* Consignes *
Pouvez-vous relever toutes les lignes des items ci-dessous qui contiennent le mot « pixels » ?

* Données fournies *

▬▬▬▬▬▬▬▬▬▬

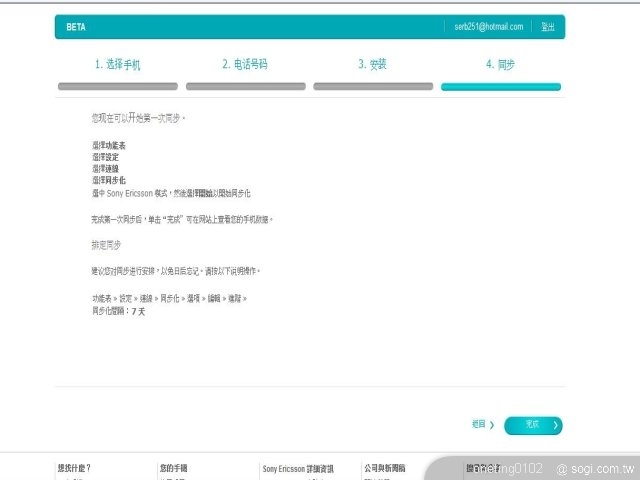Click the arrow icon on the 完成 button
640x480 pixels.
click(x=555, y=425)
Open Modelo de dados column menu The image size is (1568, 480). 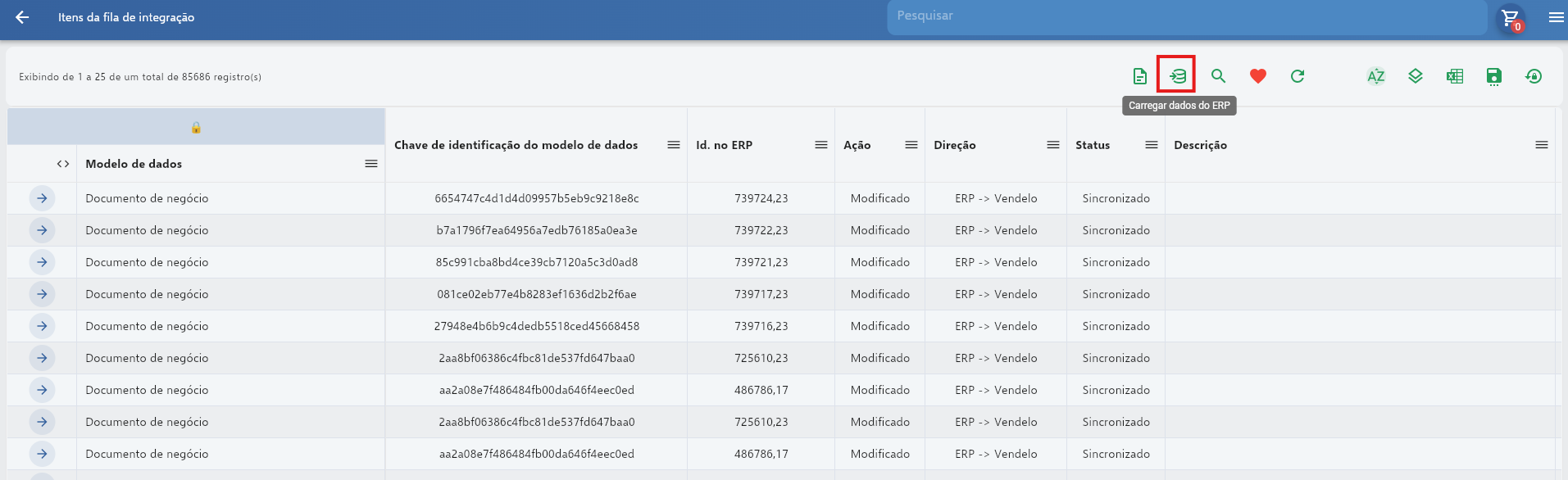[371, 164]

▬▬▬▬▬▬▬▬▬▬

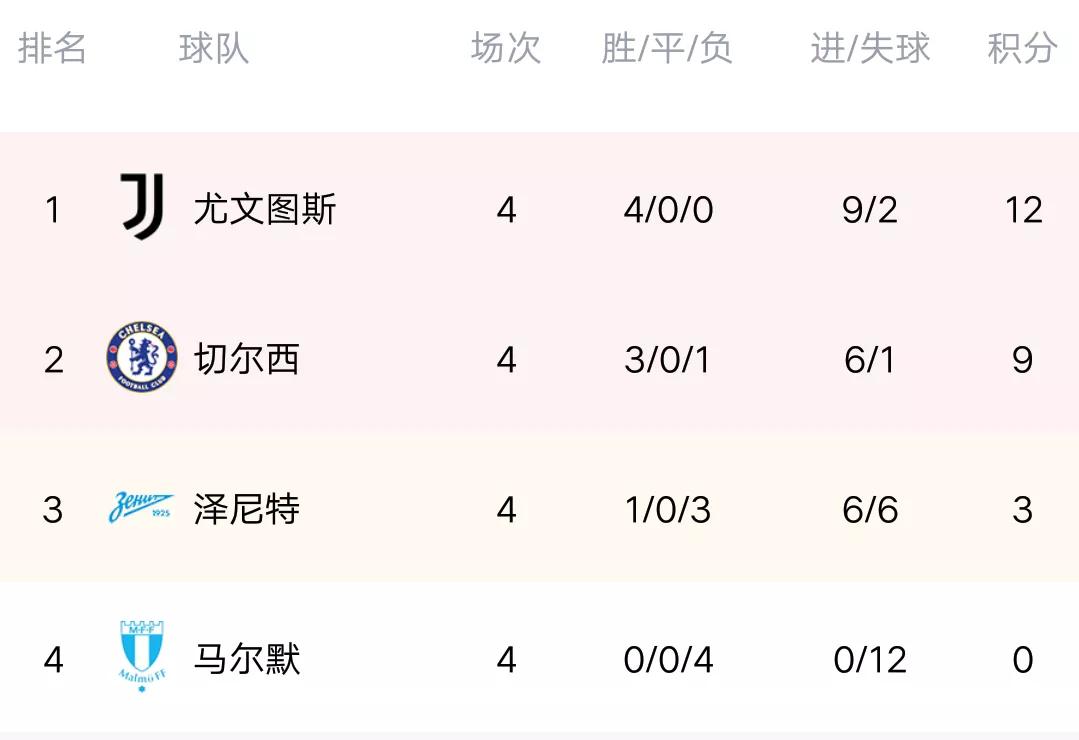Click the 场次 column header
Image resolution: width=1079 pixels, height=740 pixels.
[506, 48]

▬▬▬▬▬▬▬▬▬▬

* Réponse *
640x480 pixels.
Image resolution: width=1079 pixels, height=740 pixels.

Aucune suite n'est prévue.